DATA LINES =>
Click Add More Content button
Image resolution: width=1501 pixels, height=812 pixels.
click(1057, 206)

---

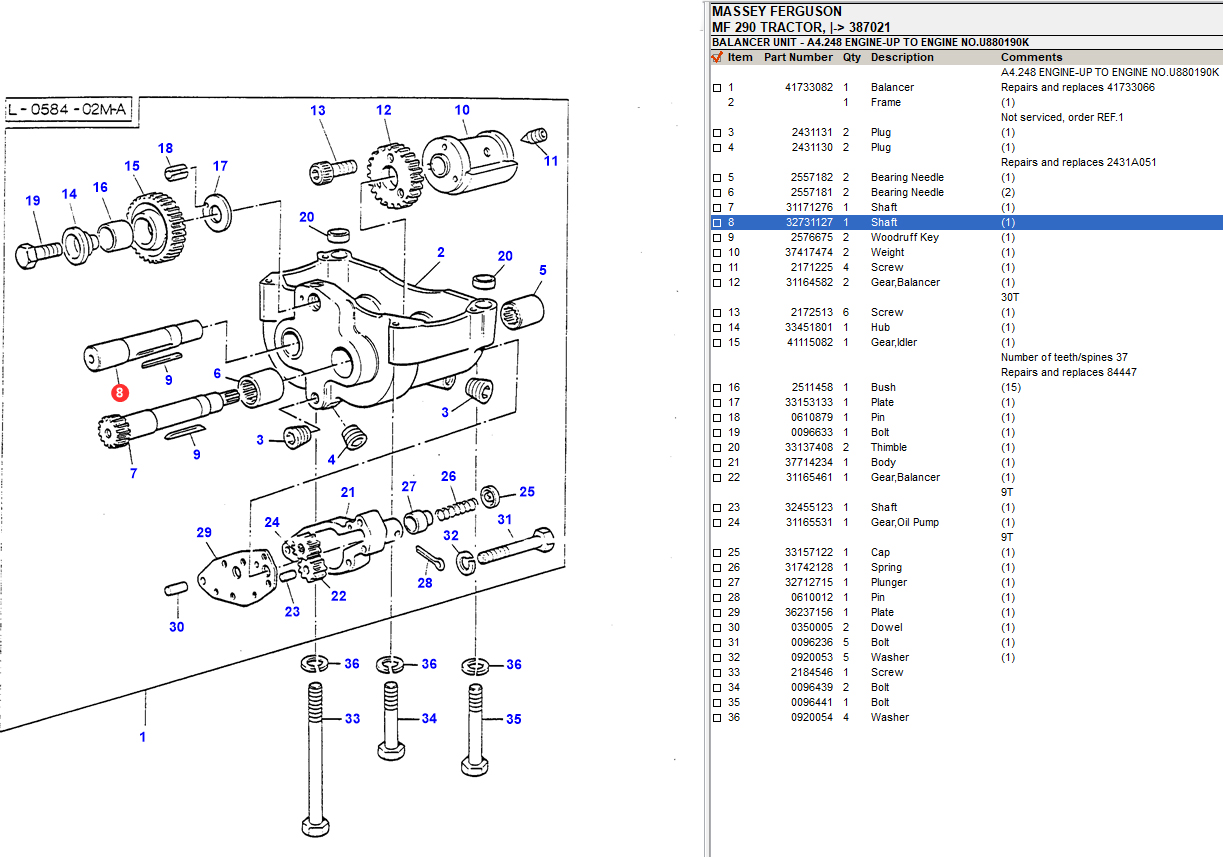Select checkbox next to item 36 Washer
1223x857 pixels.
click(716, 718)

PROBLEM REQUIREMENTS => How many lines in the items above contain the string "pixels"? Tally them with case counting, and give only the number.

WRITTEN ANSWER => 2